Milan Lednický

Personal information
- Date of birth: 15 May 1968 (age 56)
- Place of birth: Považská Bystrica, Czechoslovakia
- Position(s): Forward

Youth career
- Nitra

Senior career*
- Years: Team / Apps / (Gls)
- 1986–1990: Plastika Nitra / 86 / (19)
- 1990–1991: Inter Bratislava
- 1991–1992: Banská Bystrica
- 1992–1994: Plastika Nitra / 46 / (10)
- 1994–1995: Coring Bohumín
- 1995–1996: 1. FSV Mainz 05 / 15 / (0)
- 1997–1998: Lázně Bohdaneč / 2 / (0)
- –: Anagennisi Dherynia

International career
- 1986–1989: Czechoslovakia U21 / 18 / (0)

= Milan Lednický =

Slovak soccer player

Milan Lednický (born 15 May 1968) is a retired footballer, who played as a forward, and a FIFA-licensed players' agent. He spent the longest period of his career playing for Nitra, for whom he made over 100 league appearances spanning the Czechoslovak First League and the Slovak First Football League.

==Club career==
Lednický began playing professional football with TJ Plastika Nitra in 1986. He would spend four seasons with the club before moving to FK Inter Bratislava. He later returned to Nitra for two more seasons, appearing in a total of 132 league matches for the club. He would join second division side FK Coring Bohumín in 1994.

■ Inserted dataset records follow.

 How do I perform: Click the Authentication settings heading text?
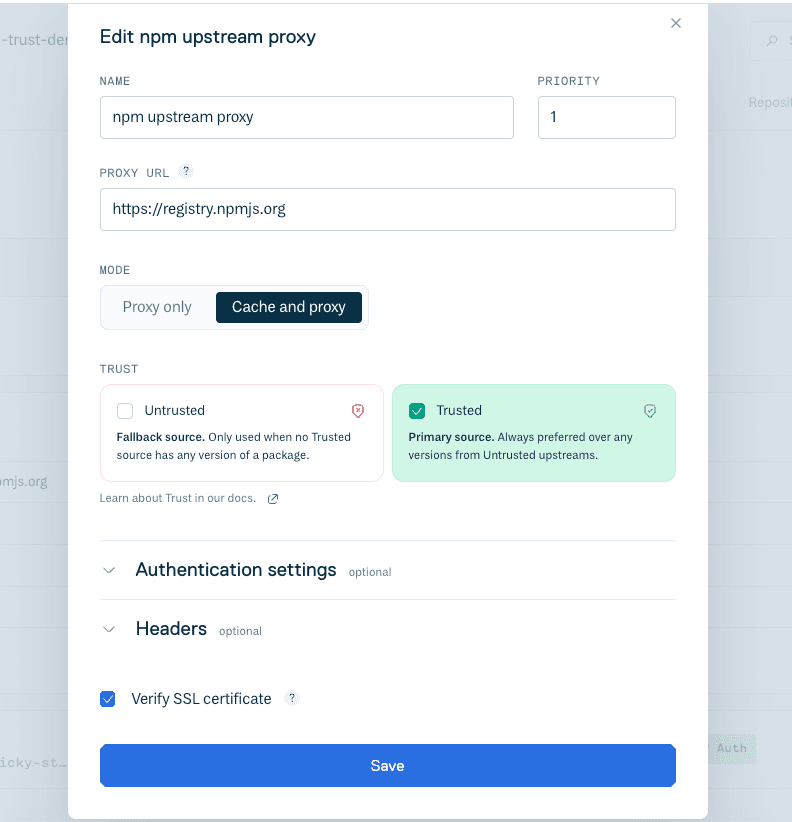point(236,570)
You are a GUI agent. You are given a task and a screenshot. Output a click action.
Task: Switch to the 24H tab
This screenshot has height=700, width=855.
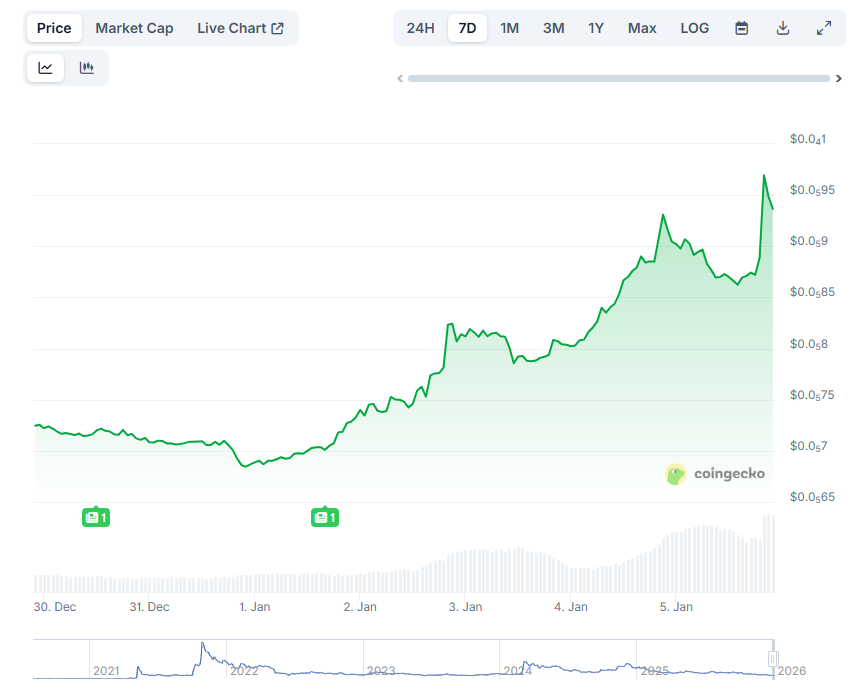419,27
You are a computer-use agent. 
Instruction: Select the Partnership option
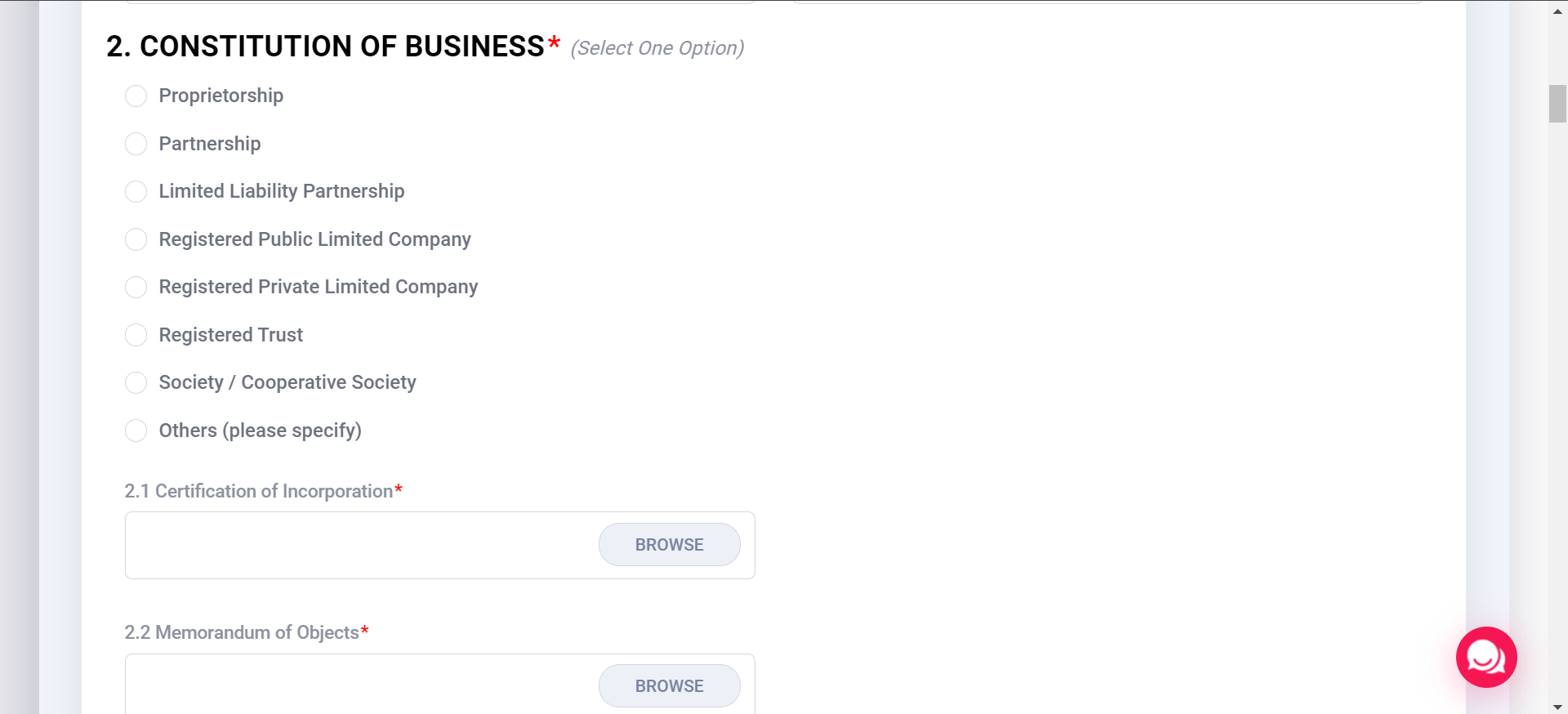136,144
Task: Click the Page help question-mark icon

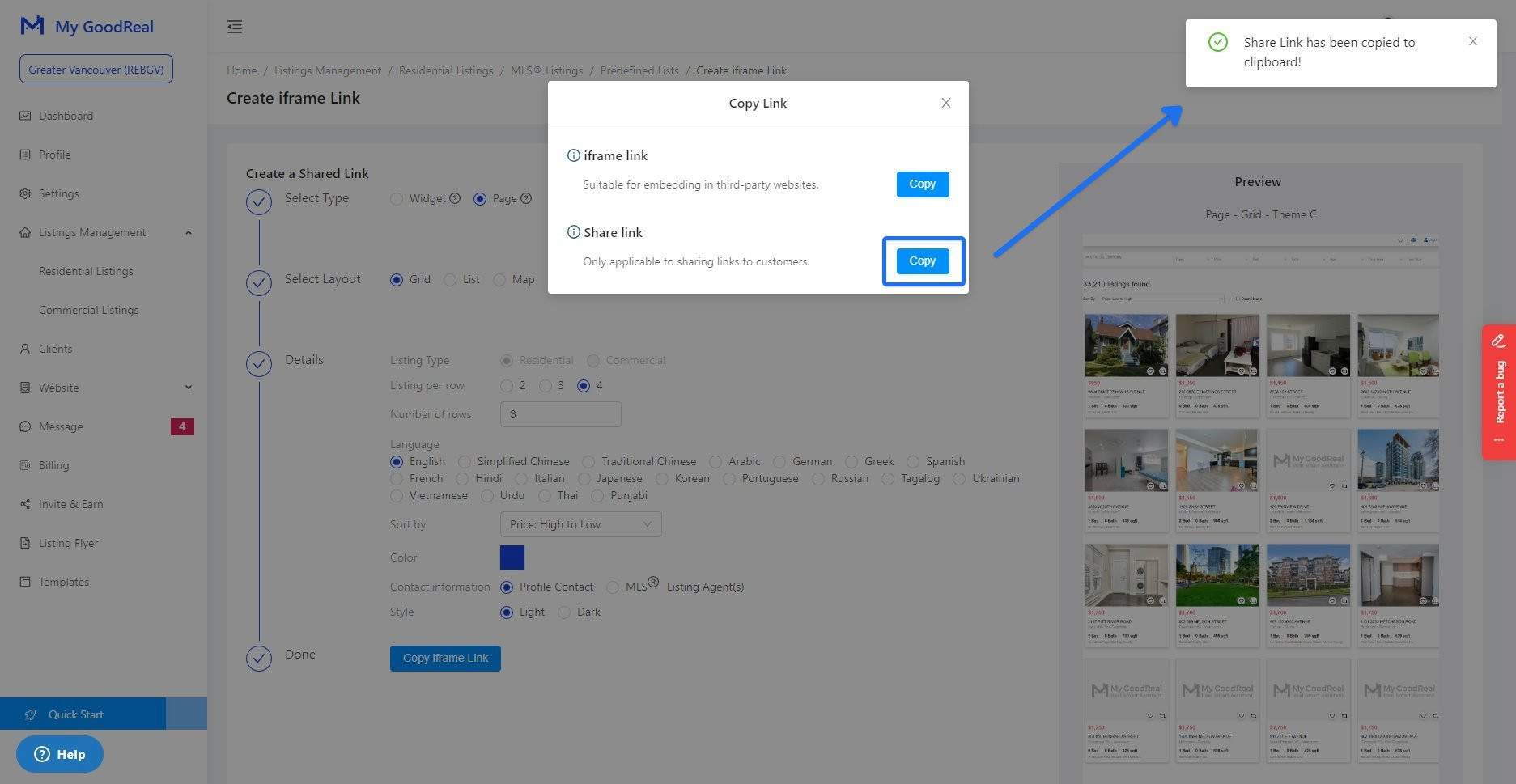Action: point(526,198)
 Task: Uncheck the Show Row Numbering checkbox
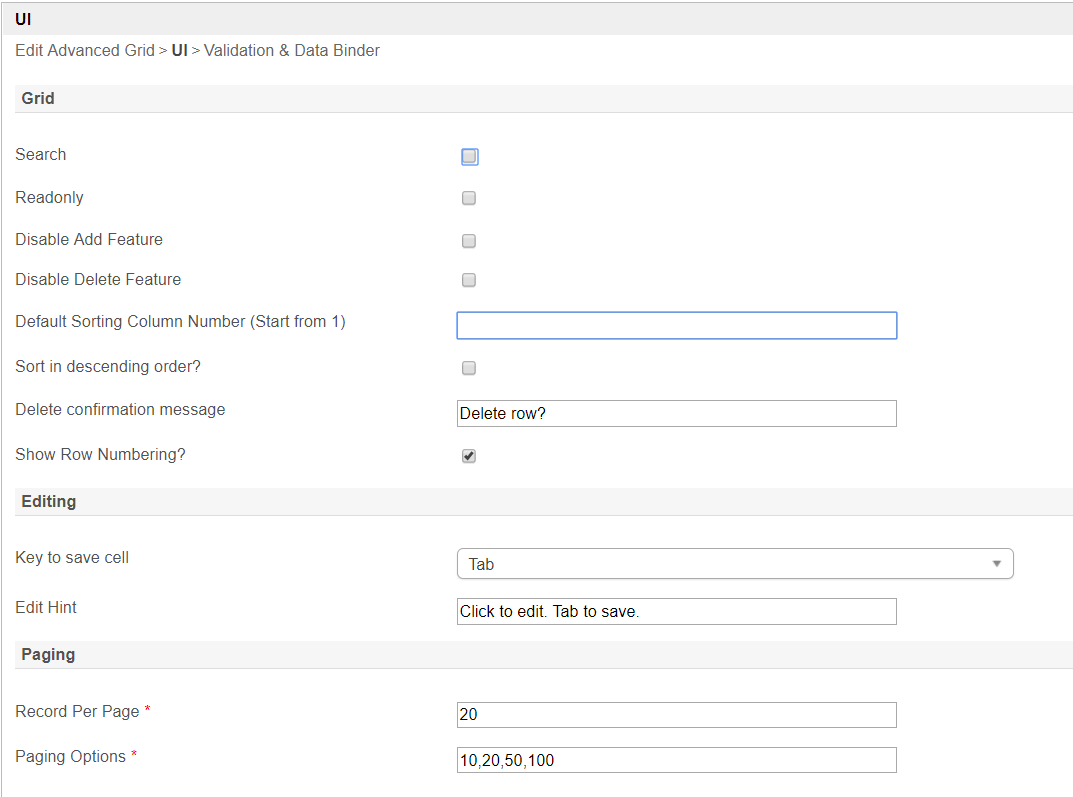point(469,456)
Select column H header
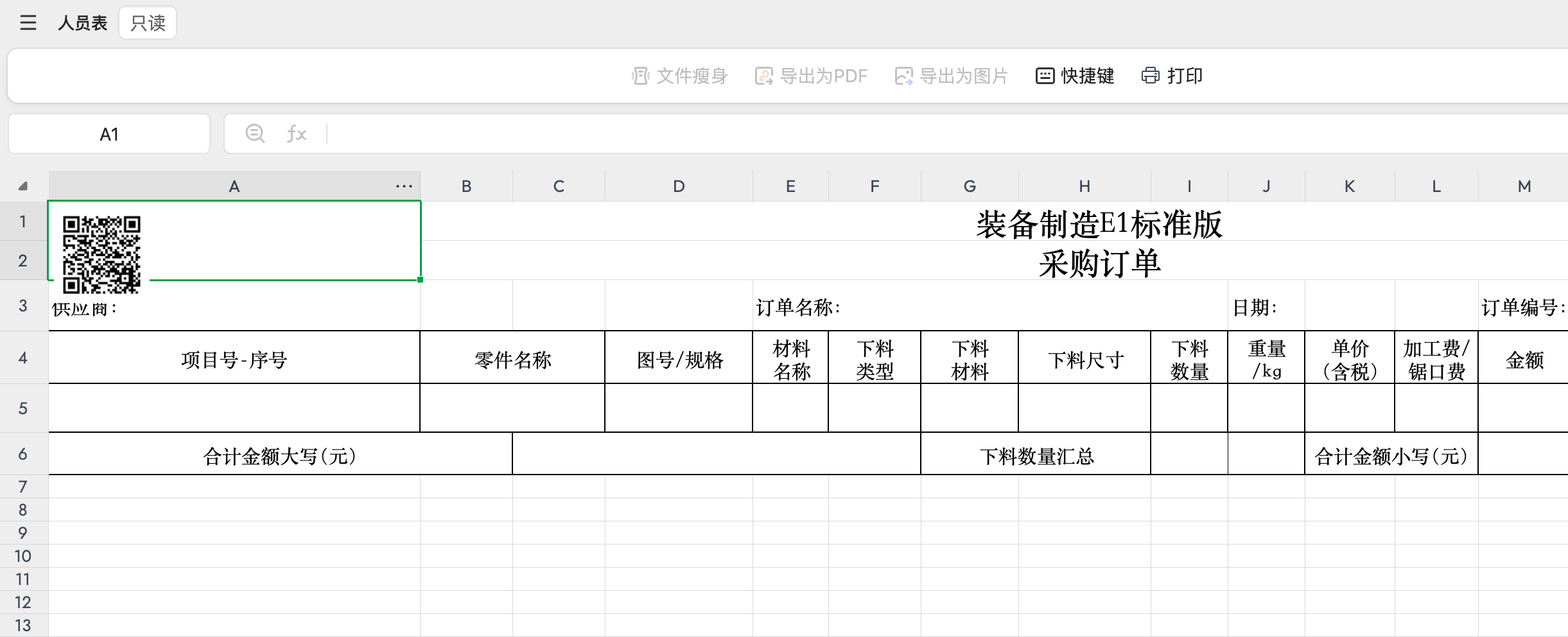Image resolution: width=1568 pixels, height=637 pixels. click(1085, 186)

Lednický moved to Germany in July 1995, joining German second division side 1. FSV Mainz 05 for one season. During his time at the club he played 15 league games and twice in the DFB-Pokal. He went on to the Czech Republic in 1997, where he played one season in the Czech First League for Lázně Bohdaneč. He would also have a spell in Cyprus with Anagennisi Dherynia. Lednický retired from professional football at the age of 30 after a series of injuries.

==International career==
Lednický played at junior level for the Czechoslovakia national teams, scoring 7 goals in 24 appearances across various age groups between 1983 and 1986. Between 1986 and 1989 he played 18 times for Czechoslovakia U21 without scoring.

==Football agent==
After his playing career Lednický became a FIFA-licensed agent, representing international players such as Filip Hološko and Štefan Senecký. He is the director of football agent firm Football Service Agency, which he set up in 2002.